_Given task 1_
Convert the lines of the listing from the line with "Given: Click the Dadof2Boys" up to and including the line with "pyautogui.click(x=281, y=585)" into a numbered list, leaving out blank lines.
— start Source document —
I was staying with a friend of mine. I didn't have my kids, my husband, but I had a new puppy, Louie. Do you know what else I had? I had freedom for the first time in 5 years.
My husband and I had just separated for the second time in 2 months. The first time, was because of him. The second time, was because of me.
We had gotten into a huge argument, and I left. I couldn't do it anymore. We were at the breaking point that some marriages go through. Could we get through it? I wasn't sure. But, I wasn't going to tolerate the process of finding out.
In the interest of my children, it was best to keep them with him, as we didn't want to take them away from their own home. I just needed time to think for myself; to find who I am.
It took time, but eventually I moved back in, with an idea of who I wanted to be, and a plan on how to get there.
— end Source document —
— start Given data —
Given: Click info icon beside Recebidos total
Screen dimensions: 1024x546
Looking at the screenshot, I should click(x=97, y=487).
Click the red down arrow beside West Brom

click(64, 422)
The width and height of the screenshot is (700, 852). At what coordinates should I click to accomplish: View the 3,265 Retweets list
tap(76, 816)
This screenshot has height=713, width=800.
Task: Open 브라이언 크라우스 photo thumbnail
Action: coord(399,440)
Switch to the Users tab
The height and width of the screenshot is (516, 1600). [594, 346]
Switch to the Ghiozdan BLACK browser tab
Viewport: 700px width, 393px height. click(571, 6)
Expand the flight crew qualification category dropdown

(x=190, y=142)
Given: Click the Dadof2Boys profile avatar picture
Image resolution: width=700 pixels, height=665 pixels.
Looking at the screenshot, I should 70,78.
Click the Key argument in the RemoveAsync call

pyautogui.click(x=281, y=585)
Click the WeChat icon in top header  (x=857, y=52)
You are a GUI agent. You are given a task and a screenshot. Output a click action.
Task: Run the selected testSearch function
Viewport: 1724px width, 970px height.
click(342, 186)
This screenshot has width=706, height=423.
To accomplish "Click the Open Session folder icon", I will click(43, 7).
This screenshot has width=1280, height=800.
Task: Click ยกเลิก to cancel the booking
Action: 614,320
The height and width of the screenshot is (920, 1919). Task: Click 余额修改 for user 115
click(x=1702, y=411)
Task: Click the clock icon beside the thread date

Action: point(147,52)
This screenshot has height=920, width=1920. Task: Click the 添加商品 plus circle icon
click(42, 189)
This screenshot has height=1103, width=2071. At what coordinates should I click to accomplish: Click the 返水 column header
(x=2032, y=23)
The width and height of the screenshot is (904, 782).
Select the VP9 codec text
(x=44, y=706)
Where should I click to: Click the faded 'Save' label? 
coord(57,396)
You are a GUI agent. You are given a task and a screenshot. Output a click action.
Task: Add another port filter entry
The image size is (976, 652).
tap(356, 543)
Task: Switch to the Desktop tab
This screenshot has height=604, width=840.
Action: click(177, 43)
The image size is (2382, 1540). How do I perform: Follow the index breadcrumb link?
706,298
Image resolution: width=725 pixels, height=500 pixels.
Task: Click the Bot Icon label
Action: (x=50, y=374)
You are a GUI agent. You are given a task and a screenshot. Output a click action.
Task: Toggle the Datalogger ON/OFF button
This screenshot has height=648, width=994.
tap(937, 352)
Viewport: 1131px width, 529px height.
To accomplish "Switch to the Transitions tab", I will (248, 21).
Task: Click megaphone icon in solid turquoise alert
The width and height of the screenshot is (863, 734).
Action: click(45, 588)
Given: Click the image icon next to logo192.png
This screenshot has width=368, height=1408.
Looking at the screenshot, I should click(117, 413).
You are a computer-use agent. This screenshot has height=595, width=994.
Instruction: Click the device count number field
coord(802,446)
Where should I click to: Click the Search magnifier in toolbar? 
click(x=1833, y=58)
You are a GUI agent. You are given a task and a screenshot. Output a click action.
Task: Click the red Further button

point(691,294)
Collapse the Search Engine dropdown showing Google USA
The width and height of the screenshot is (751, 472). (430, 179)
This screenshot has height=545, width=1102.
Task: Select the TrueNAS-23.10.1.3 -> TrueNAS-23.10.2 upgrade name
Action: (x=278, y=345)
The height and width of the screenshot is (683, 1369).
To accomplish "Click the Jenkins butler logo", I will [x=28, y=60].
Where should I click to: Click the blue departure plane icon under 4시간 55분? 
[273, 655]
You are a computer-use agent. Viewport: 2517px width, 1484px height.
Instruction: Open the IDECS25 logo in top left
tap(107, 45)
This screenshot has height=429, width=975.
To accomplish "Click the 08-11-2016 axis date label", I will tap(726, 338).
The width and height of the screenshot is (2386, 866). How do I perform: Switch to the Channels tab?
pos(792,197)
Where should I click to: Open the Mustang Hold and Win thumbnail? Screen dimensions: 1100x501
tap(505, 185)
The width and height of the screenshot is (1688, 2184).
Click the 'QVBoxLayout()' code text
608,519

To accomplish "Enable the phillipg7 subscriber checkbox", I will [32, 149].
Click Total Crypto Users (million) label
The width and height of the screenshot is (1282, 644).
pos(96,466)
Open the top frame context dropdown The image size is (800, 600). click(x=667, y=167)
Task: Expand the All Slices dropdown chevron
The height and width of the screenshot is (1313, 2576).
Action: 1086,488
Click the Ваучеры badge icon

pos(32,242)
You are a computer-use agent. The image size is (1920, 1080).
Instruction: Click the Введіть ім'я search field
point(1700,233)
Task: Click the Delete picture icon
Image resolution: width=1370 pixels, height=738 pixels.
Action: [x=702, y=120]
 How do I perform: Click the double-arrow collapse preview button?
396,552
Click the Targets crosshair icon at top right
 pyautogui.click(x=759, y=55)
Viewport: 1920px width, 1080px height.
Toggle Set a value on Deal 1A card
— end Given data —
_Given task 2_
Revise the passage about the separation from "In the interest" up to and including "find who I am.", replacing "children" with "kids".

_Complete answer 1_
1. Given: Click the Dadof2Boys profile avatar picture
2. Image resolution: width=700 pixels, height=665 pixels.
3. Looking at the screenshot, I should 70,78.
4. Click the Key argument in the RemoveAsync call
5. pyautogui.click(x=281, y=585)

_Complete answer 2_
In the interest of my kids, it was best to keep them with him, as we didn't want to take them away from their own home. I just needed time to think for myself; to find who I am.